JEC Releases March Edition of State-by-State Economic Snapshots
Report Updated with New February State Employment Data
Washington, D.C. – Today, the Chairman of the U.S. Congress Joint Economic
Committee (JEC) released the March
2011 edition of its state-by-state snapshots which detail each individual
state’s economic progress for the previous month. The report shows that the
recovery continues, with twenty-seven states and the District of Columbia
seeing their unemployment rates decline in February.
“The latest data give us more evidence that the economy continues to recover,” said Senator Bob Casey (D-PA), Chairman of the JEC. “We have seen six straight quarters of growth in gross domestic product, private sector job gains for 12 consecutive months, and expanding economic activity in the manufacturing sector for the past 19 months. We are seeing the positive results of the economic policies from the past two years.”
Other key statistics from this month’s report include:
- In the past 12 months, all but four states (Kansas, Missouri, New Mexico and Nevada) have added private sector jobs, as the nascent recovery in the labor market has reached each region of the country.
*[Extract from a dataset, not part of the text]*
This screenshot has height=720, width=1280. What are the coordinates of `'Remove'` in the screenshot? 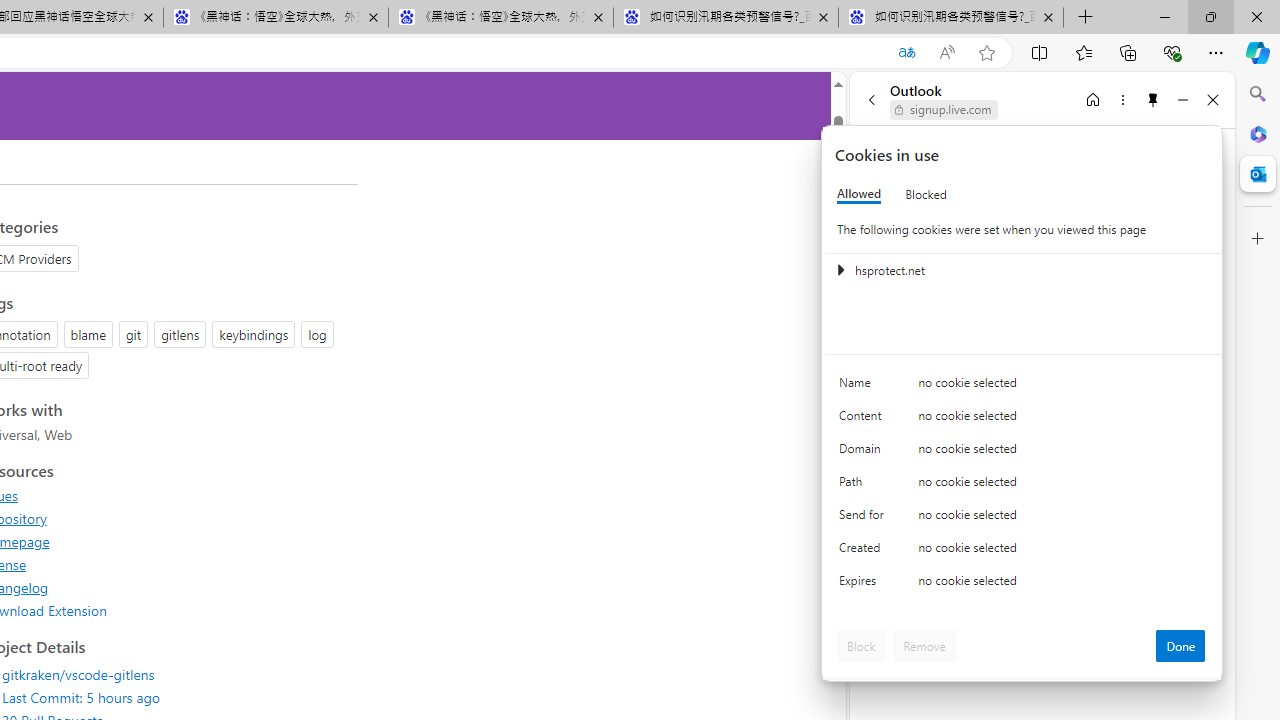 It's located at (923, 645).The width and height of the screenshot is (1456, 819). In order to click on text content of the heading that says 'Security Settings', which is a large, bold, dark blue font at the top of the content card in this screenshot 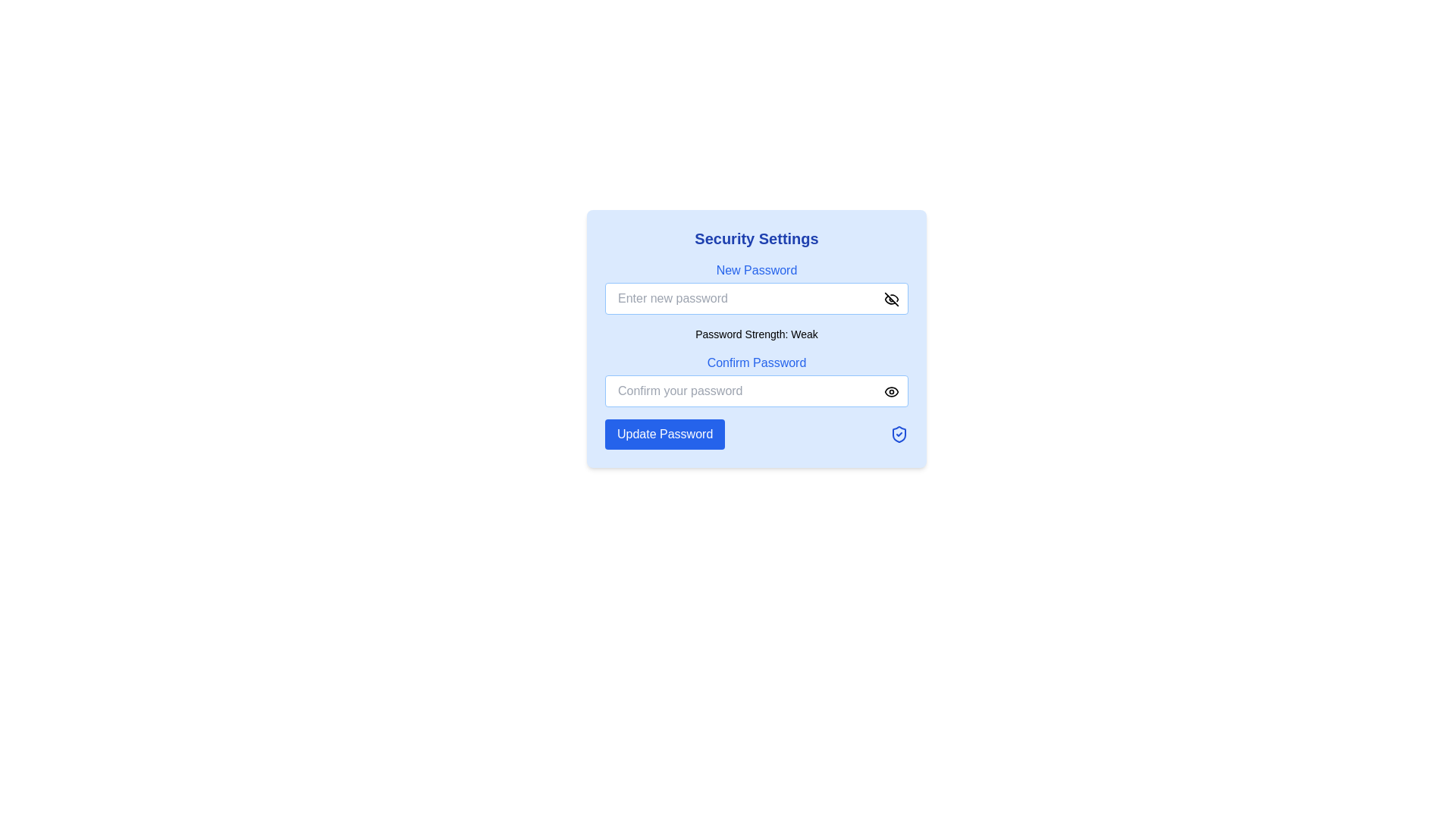, I will do `click(757, 239)`.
During this period, California (258,400), Texas (228,400), and Pennsylvania (110,800) achieved the largest gains in private sector employment.
- Thirty-four states added private sector jobs in February. South Carolina, which was hit hard by the recession and continues to face double-digit unemployment, recorded the largest expansion of private sector payrolls in percent terms (1.2 percent), followed by Delaware (1.0 percent), and Alaska (0.9 percent).
The report, entitled “Understanding the Economy: State-by-State Snapshots,” features key economic statistics for each state. The report is the third edition of 2011 released by the Chairman-designate of the JEC and uses recently released state-level data to explain how the economic recovery is unfolding in each state.
The Joint Economic Committee,
established under the Employment Act of 1946, was created by Congress to review
economic conditions and to analyze the effectiveness of economic policy.